Le lendemain nous nous rendons à la cérémonie traditionnelle. Le ciel est lourd et blanc. Les feuilles dansent dans le vent pâle. La vieille dame nous reçoit avec un sourire éclatant. Elle nous fait signe d’ôter nos chaussures avant d’entrer dans la maison familiale. Les mariés sont parés, cette fois, de costumes magnifiques, et les convives sont vêtus de façon élégante. La mariée porte une tenue blanche au-dessus d’une robe soyeuse bleu canard, dont les extrémités sont brodées de fils d’or. Le sarong, dont un pan de tissu se rabat sur le devant de la taille, est de la même couleur d’un bleu profond. Les motifs de la robe, en forme de spirales asiatiques, de couleur écrue et dorée, sont assortis au large bandeau traditionnel que la mariée porte en travers du buste. La belle épouse est coiffée d’un chignon conique agrémenté de perles d’or et de pics de fleurs de métal doré. Elle porte des boucles d’oreilles d’or. Son visage est rassemblé et pétillant. Elle est d’une beauté cinématographique. Le marié est vêtu d’un costume blanc brillant, orné d’une épaisse chaîne d’or qui lui traverse le buste. À la taille, une ceinture dorée assortie. Sa tenue raffinée et précieuse lui confère un air angélique. Il est d’une beauté princière et semble se recueillir dans une grande émotion. Les mariés sont assis en tailleur au centre de la demeure de bois, devant des pièces montées de fleurs et de bougies. Les futurs époux semblent prier en silence, le regard au sol, dans une attitude d’humilité et de dévotion. Les convives sont installés en cercle autour du couple du jour. Ils sont vêtus de pagnes sombres, ornés de fleurs. Ils bavardent en chuchotant, les yeux brillants et l’air impatient. La vieille dame dispose pour nous des coussins fleuris près des mariés. Nous nous installons en silence. Un instant plus tard, la célébration débute.

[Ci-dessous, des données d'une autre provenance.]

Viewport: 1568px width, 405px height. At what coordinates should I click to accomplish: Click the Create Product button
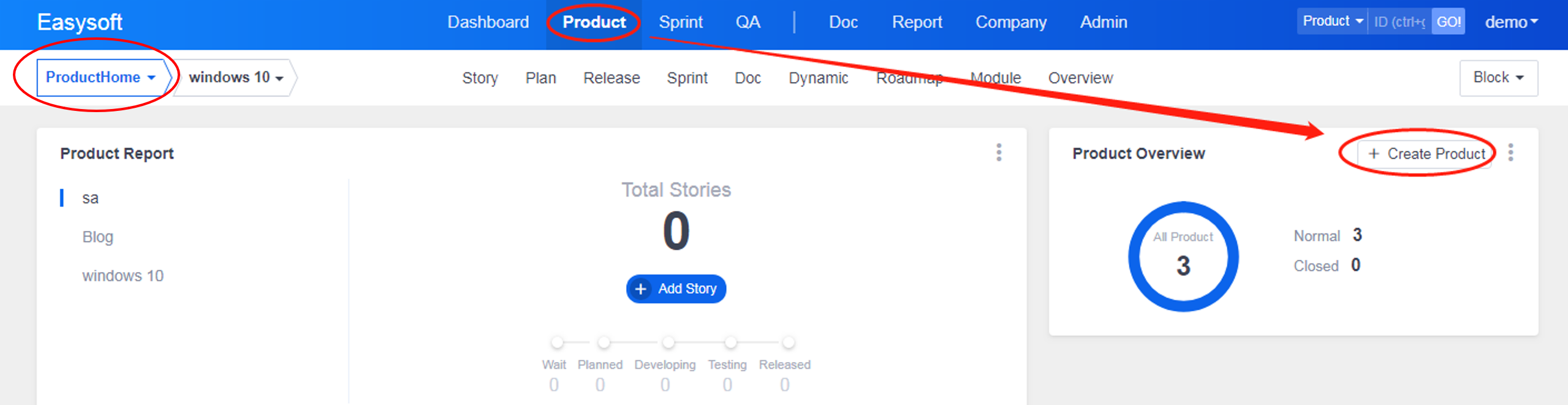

Le religieux, vêtu de blanc, et dont c’est la mission d’unir les époux, se lance dans une tirade humoristique sur les devoirs des époux, qui déclenche des rires dans l’assemblée. Les mariés sourient discrètement, sans perdre cet air de sagesse approprié au mariage. Ils écoutent avec une intensité habitée. Les regards sont rivés vers eux. Le religieux achève son discours et amorce le rituel symbolique de l’union. Il attache les extrémités d’un long lacet blanc au poignet de chacun des époux. Comme le veut la coutume, les mariés ont alors les mains attachées, en symbole de leur engagement éternel. L’homme prend un bouquet de fleurs, le trempe dans un bol d’eau et arrose les mains unies des époux, en signe de bénédiction. Il leur donne un petit verre d’alcool de riz à partager puis un œuf dur coupé en deux. Selon la tradition, les époux se donnent mutuellement à boire et à manger. Cet acte signifie qu’ils prendront soin l’un de l’autre leur vie durant. Avec douceur, le marié fait boire sa belle, qui fait la grimace. L’alcool de riz semble lui brûler les lèvres. Les convives éclatent de rire. Le silence revient. Une longue et douce prière monte comme un chant. De concert, tous récitent un seul mantra dont l’énergie bénéfique embrase l’atmosphère comme un feu. Les mariés resplendissent d’une lumière spirituelle magnifique. Les convives vibrent d’une émotion délicate. Bastien et moi nous regardons avec des larmes aux yeux. Cette ambiance d’union mystique, dans une demeure de bois ancestrale, au cœur de la cité sacrée, est d’une grande émotion. (…)

Puis les mariés posent devant l’objectif d’un photographe. Je m’amuse à observer les attitudes amoureuses incontournables, à jamais immortalisées. Je me dis que Bastien et moi avons porté des vêtements identiques et adopté les mêmes postures… Nous échangeons un regard enchanté. (…)

Le lendemain, dans un temple ancien orné de peintures précieuses, mon fiancé désire que nous formulions une promesse d’amour, à l’image des époux d’Asie. Dans le silence rougeâtre du vieux temple bouddhiste, une énergie sacrée nous caresse. Quelque chose est scellée dans l’invisible. Comme un lien magique et indissoluble. Le vent de la nuit glisse des cieux. Nous quittons le lieu saint. Bastien m’enlace comme un époux éternel. Je suis transfigurée de bonheur. Notre voyage est une longue lune de miel. Nous devenons les héros de notre quête.